▸ **Records for this exercise**:
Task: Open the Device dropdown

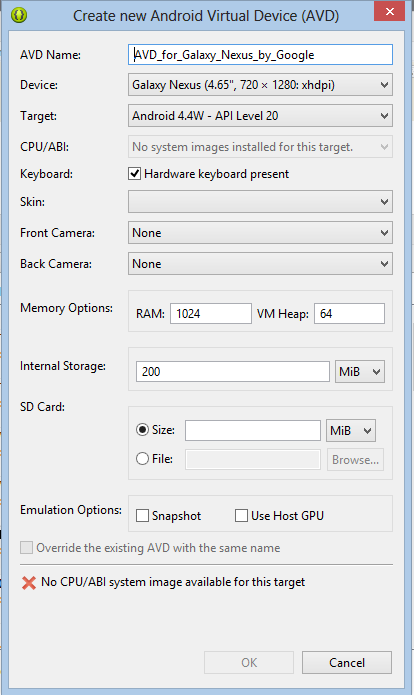Action: point(260,85)
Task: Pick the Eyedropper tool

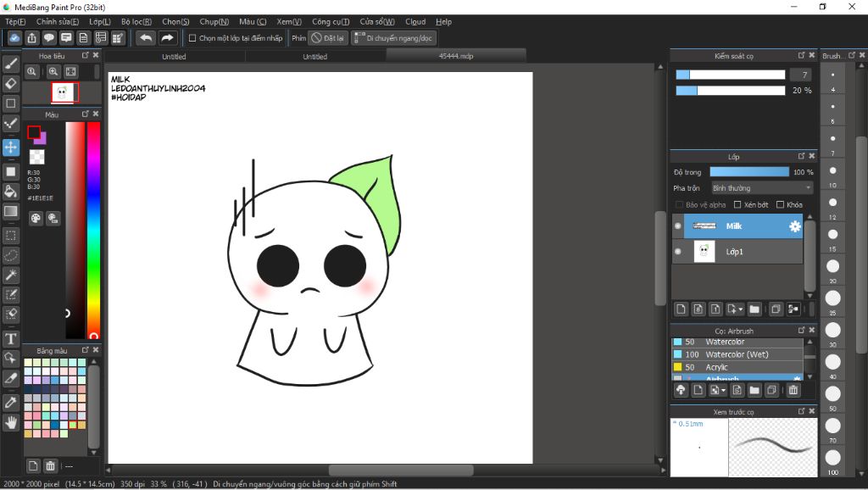Action: [x=11, y=401]
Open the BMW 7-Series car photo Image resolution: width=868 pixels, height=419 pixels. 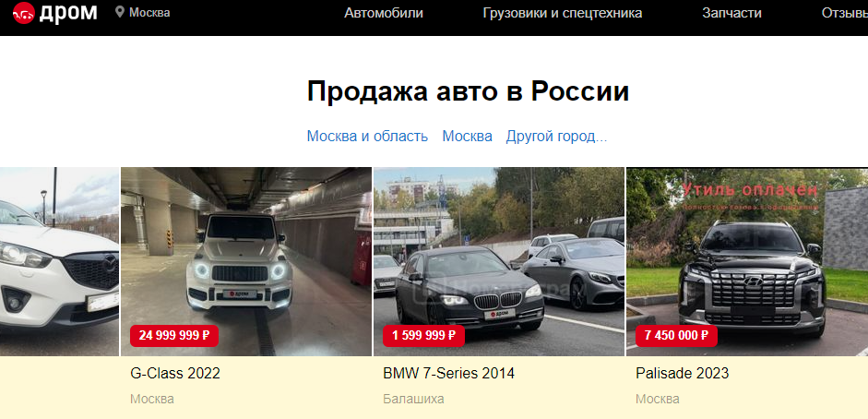click(499, 261)
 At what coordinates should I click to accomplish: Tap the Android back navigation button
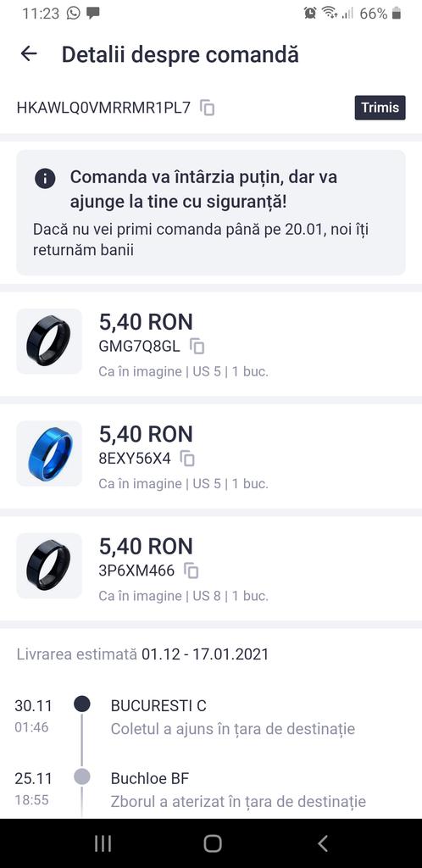323,843
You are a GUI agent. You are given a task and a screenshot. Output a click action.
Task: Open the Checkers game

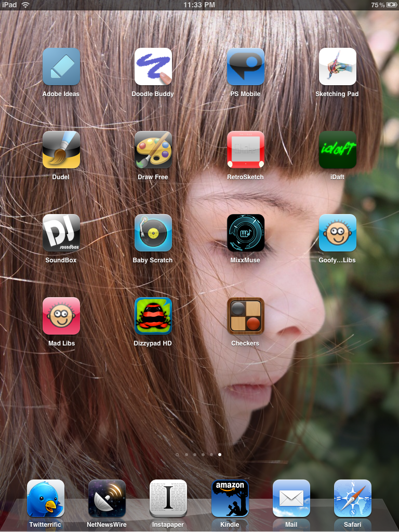coord(245,316)
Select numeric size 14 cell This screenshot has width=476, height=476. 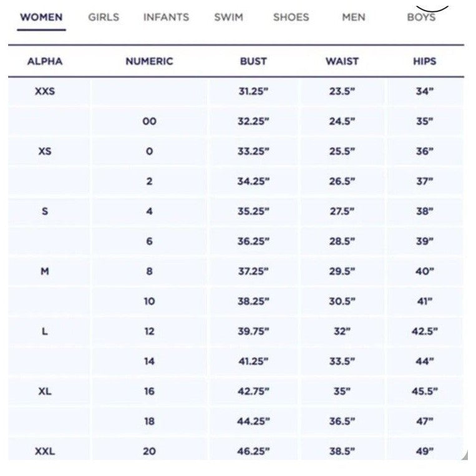149,361
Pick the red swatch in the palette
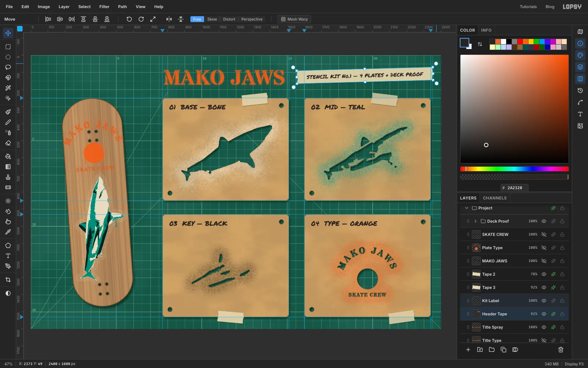 pyautogui.click(x=520, y=42)
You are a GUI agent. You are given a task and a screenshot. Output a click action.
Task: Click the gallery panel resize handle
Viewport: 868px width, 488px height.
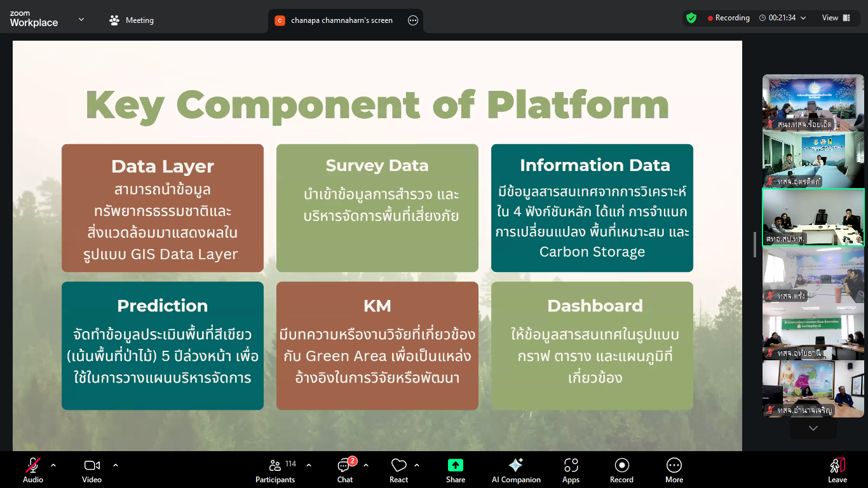click(x=754, y=245)
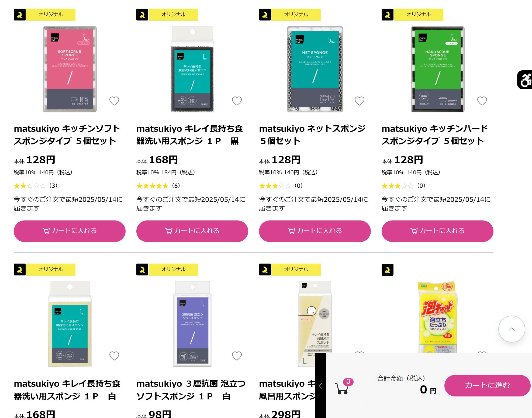Open the shopping cart icon with badge
The height and width of the screenshot is (418, 532).
coord(344,387)
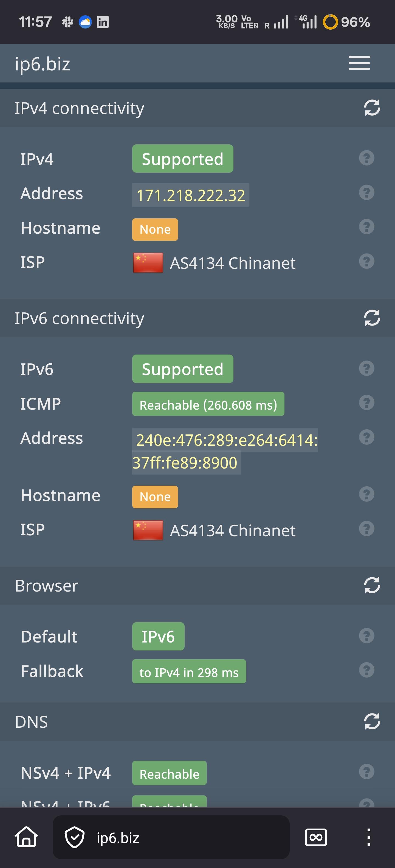395x868 pixels.
Task: Select the IPv4 address 171.218.222.32
Action: 190,195
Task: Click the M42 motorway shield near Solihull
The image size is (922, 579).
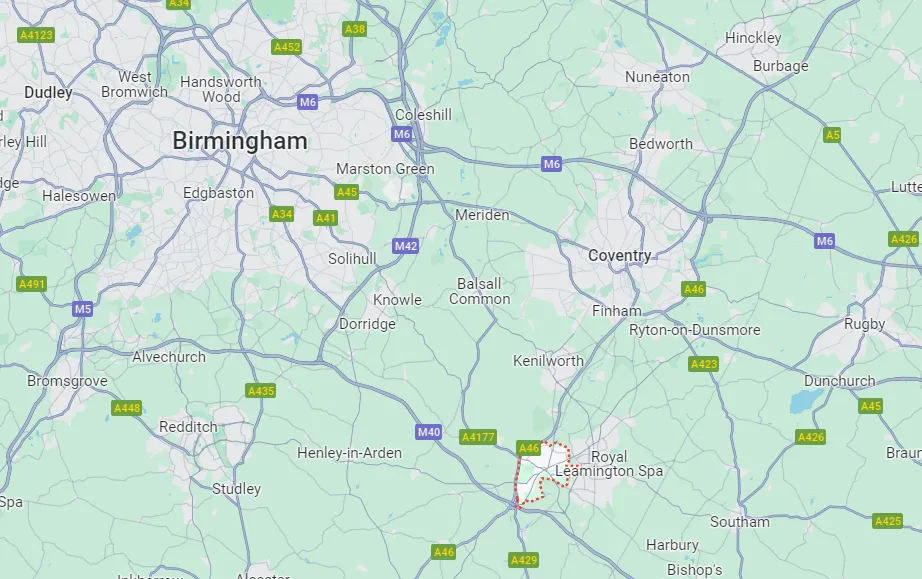Action: (x=405, y=246)
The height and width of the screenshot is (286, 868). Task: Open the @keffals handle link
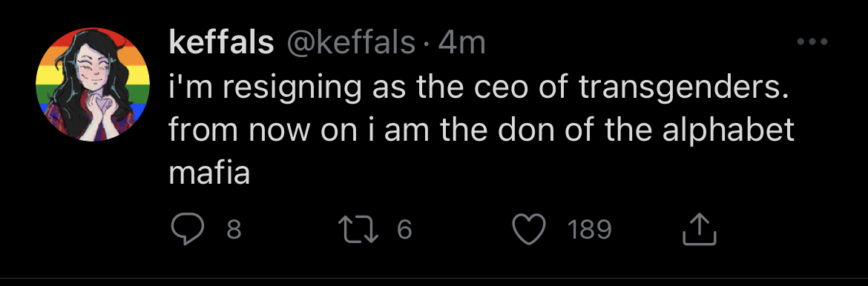(x=349, y=43)
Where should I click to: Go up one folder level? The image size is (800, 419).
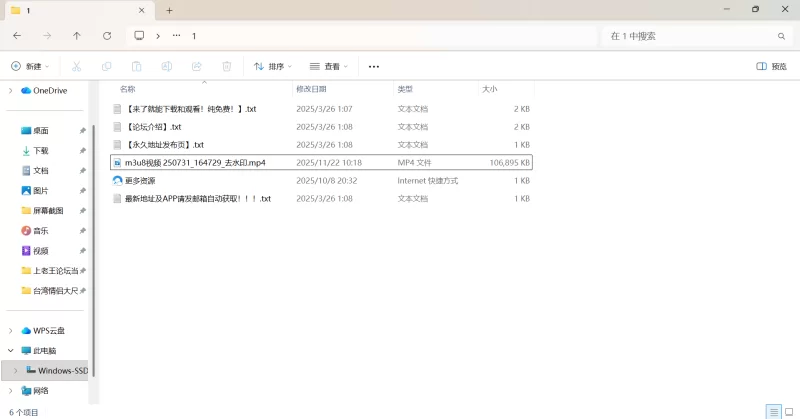(77, 35)
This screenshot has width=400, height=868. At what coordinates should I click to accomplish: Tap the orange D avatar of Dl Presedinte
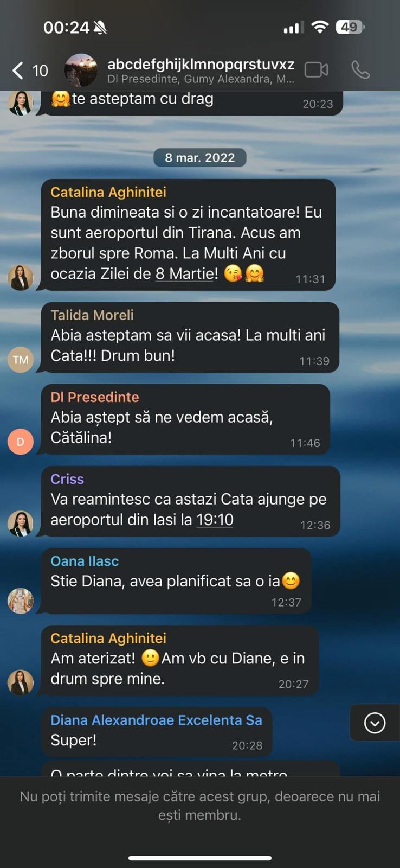[x=21, y=442]
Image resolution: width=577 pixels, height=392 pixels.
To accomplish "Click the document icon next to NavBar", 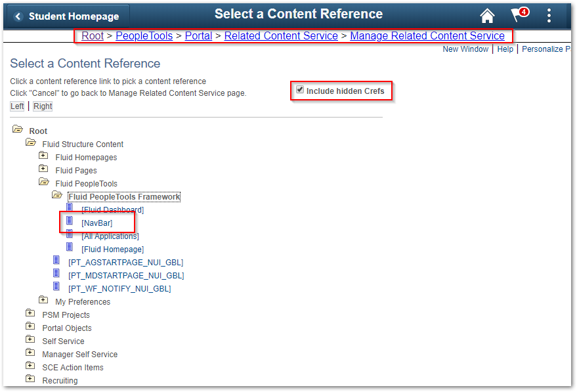I will (70, 221).
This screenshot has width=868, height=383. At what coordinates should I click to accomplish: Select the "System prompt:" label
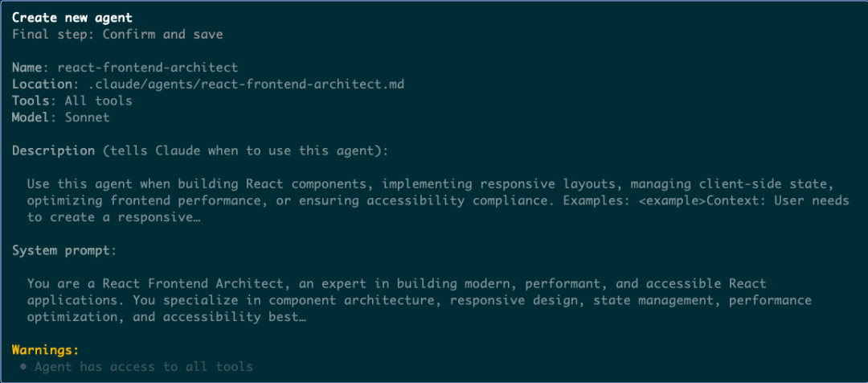coord(64,251)
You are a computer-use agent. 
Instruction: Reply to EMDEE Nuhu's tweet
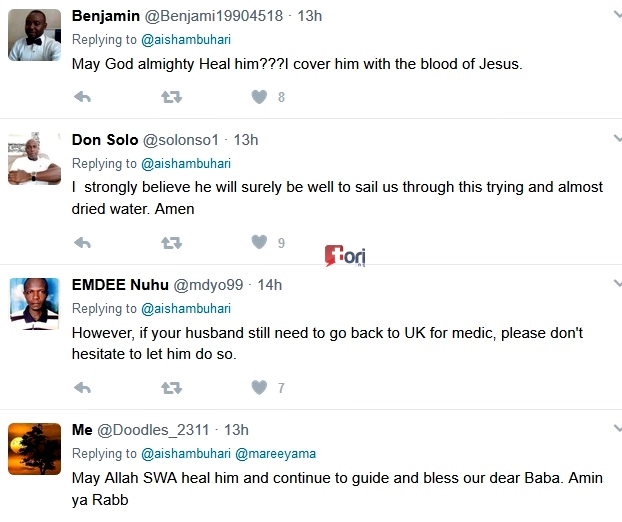pyautogui.click(x=83, y=387)
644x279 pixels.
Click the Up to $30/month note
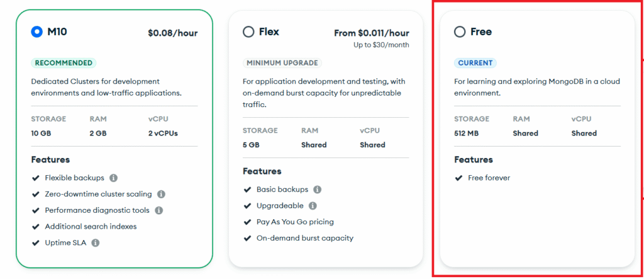coord(381,45)
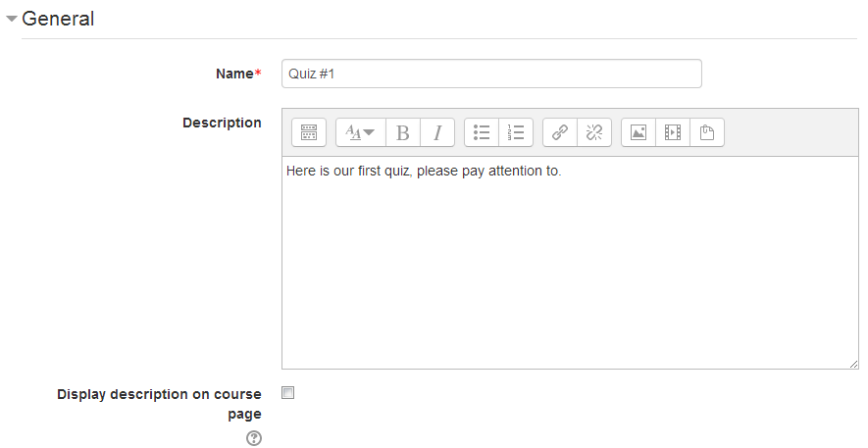
Task: Click the insert link chain icon
Action: point(560,132)
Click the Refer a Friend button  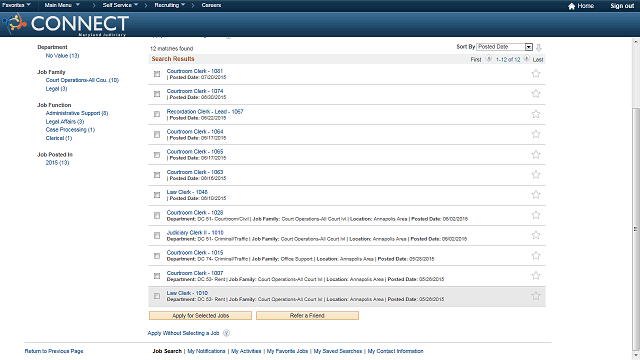[x=307, y=316]
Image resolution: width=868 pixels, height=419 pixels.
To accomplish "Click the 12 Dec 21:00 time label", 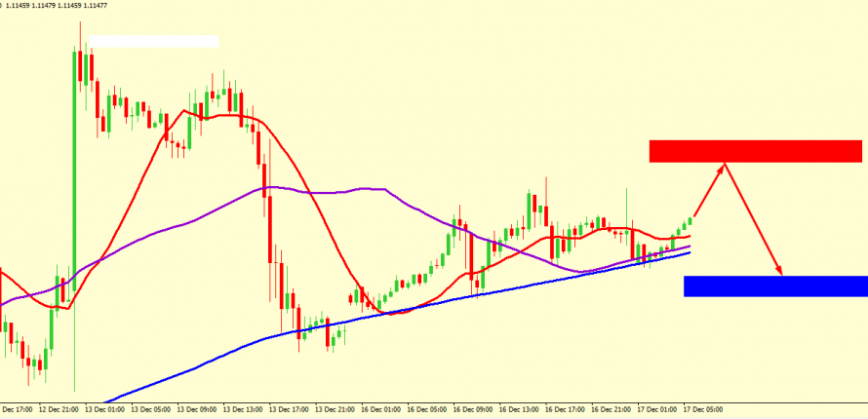I will pyautogui.click(x=59, y=409).
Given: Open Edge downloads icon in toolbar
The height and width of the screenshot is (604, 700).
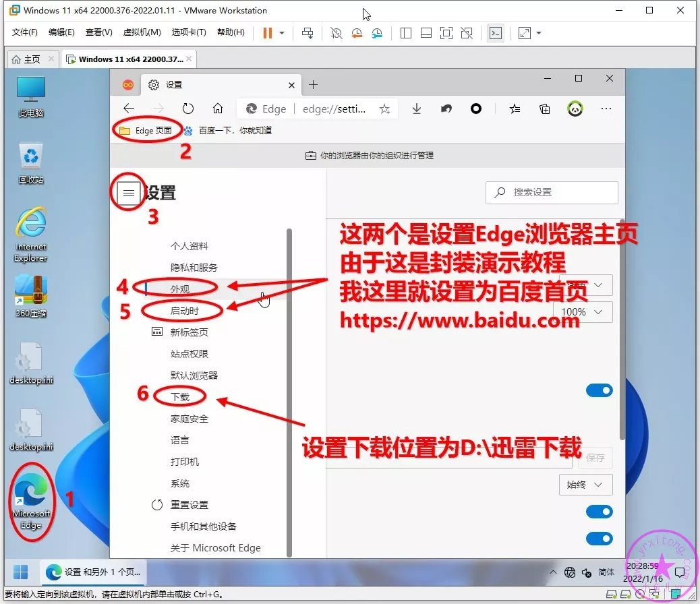Looking at the screenshot, I should (x=417, y=109).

▸ **What is required**:
Copy nothing but the lines above from the one with "This screenshot has width=868, height=383." to the one with "644x279 pixels.", inclusive, word for word. Leave every picture out.

▸ **Output for this task**:
This screenshot has width=868, height=383. At what coordinates should I click to accomplish: Select the "System prompt:" label
coord(64,251)
You are a computer-use agent. 
Instruction: Reply to EMDEE Nuhu's tweet
pyautogui.click(x=83, y=387)
644x279 pixels.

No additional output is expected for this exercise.